I work primarily in digital media, producing digital prints, and textile designs that merge botanical motifs with vivid, prismatic color. My practice combines hand-drawn elements with symmetry and layered gradients to create compositions that read both as ornament and as perceptual experiment.
I am drawn to color as an agent of change—how a single shift in hue or gradient can alter scale, temperature, and mood. My work presents floral forms not as literal studies but as compositional tools: repeated, rotated, and refracted until they reveal new relationships between figure and field. Influences range from traditional textile patterns and botanical illustration to optical art and contemporary psychedelia; I use these strands to explore how pattern structures attention and how color reorganizes familiar shapes.

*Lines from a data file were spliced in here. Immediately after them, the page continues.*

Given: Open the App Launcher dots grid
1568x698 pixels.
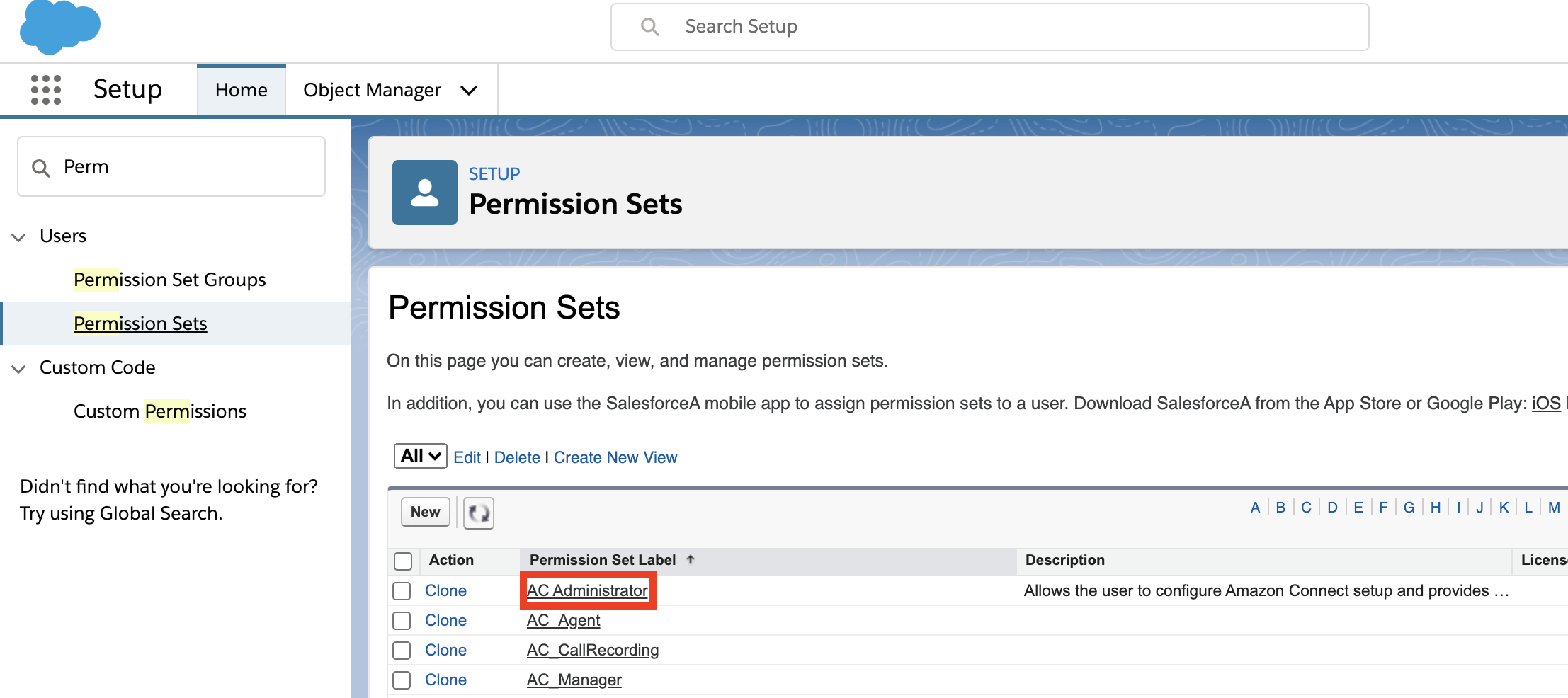Looking at the screenshot, I should (x=46, y=90).
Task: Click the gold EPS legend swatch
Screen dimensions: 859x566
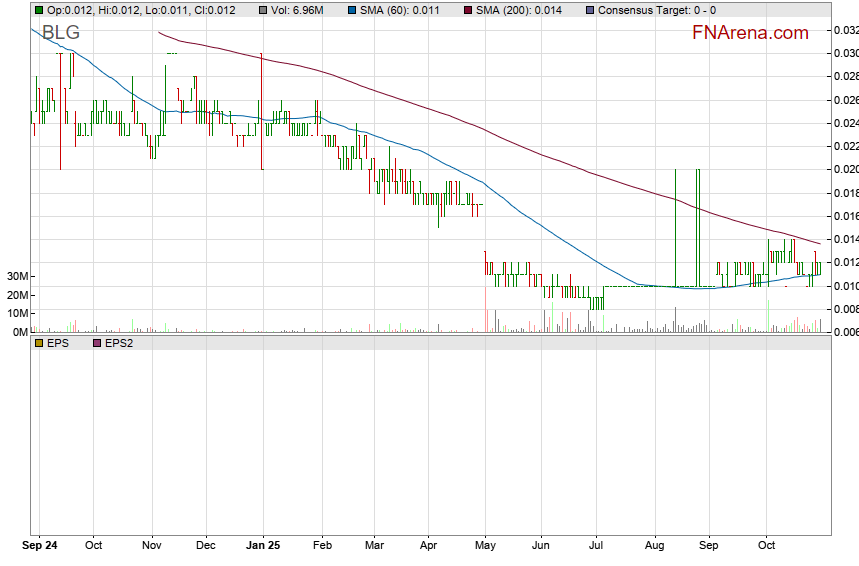Action: pyautogui.click(x=39, y=343)
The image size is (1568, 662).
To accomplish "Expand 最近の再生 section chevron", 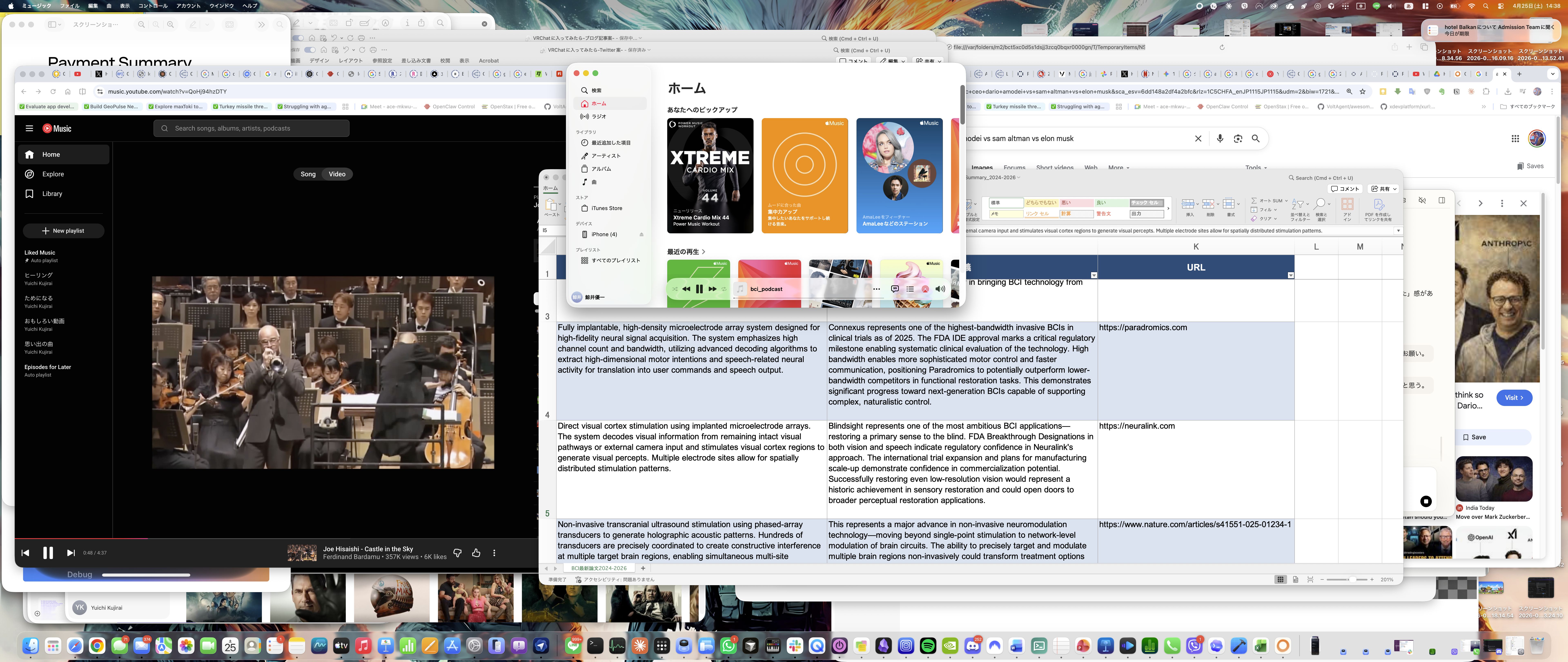I will [x=704, y=252].
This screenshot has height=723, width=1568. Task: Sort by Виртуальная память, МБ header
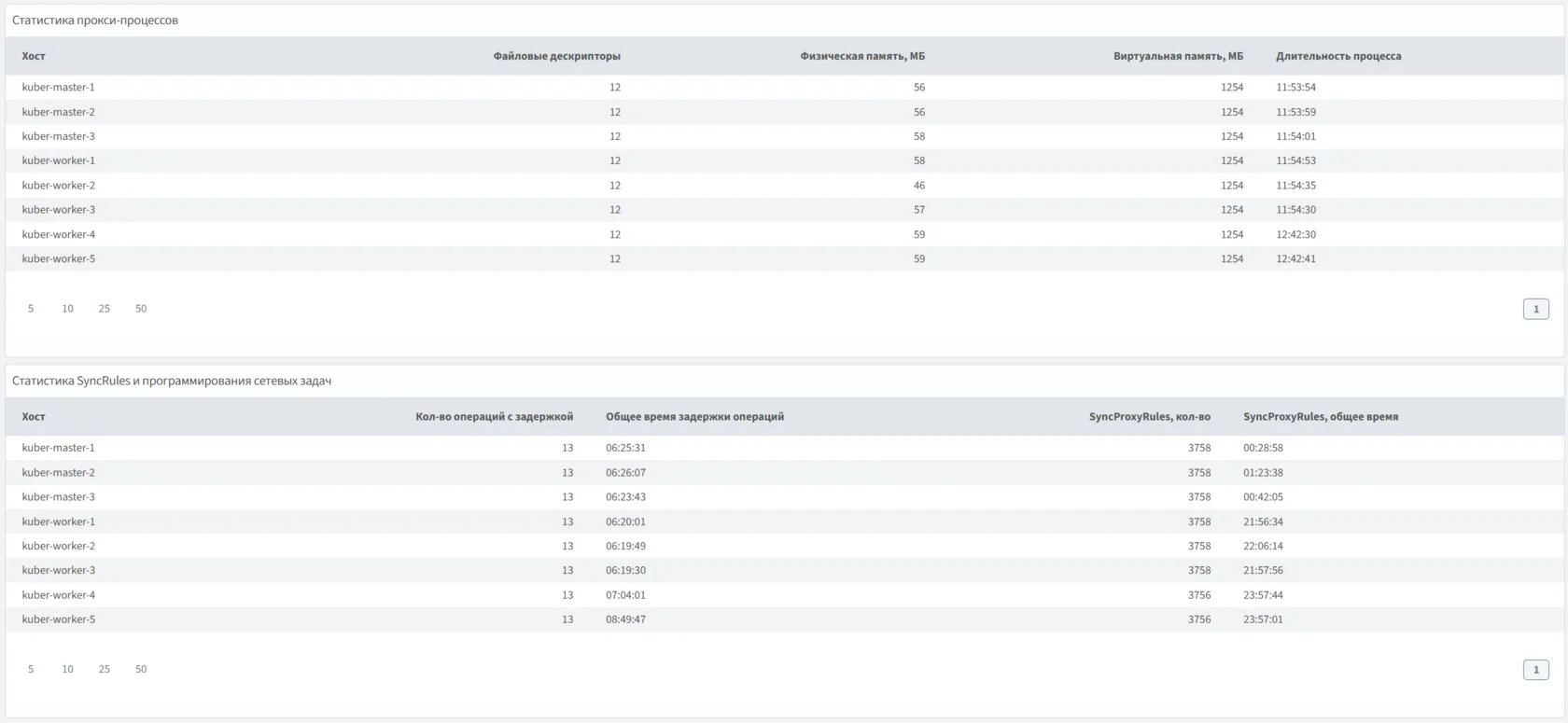[1178, 56]
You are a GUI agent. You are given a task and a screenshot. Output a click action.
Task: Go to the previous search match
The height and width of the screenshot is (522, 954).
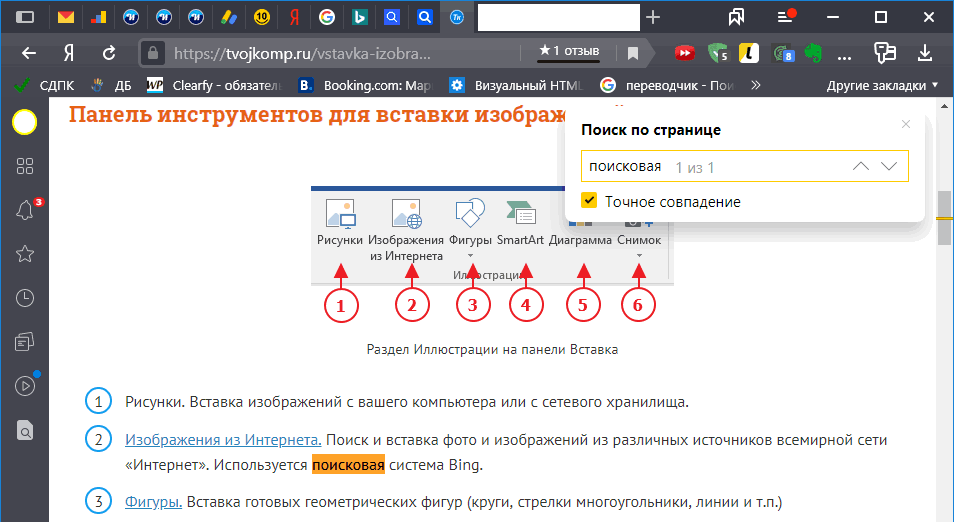(x=860, y=166)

My process moves between intentional mark-making and computational iteration. I sketch motifs by hand, digitize them, then refine rhythm and symmetry through custom scripts and layering techniques. The result is a balance of controlled geometry and luminous softness—surfaces that read as both precise and alive. When translated to objects, I favor sustainable production: limited-edition prints, collaborations with eco-conscious fabricators, and materials chosen to reduce environmental impact.
Ultimately, my work conveys a quiet recalibration of perception. It invites a pause—an encounter where pattern, color, and form quietly alter a room or a moment of attention. What I aim to do is simple and direct: present images that enliven space, provoke curiosity, and reveal the unexpected possibilities in repeated forms.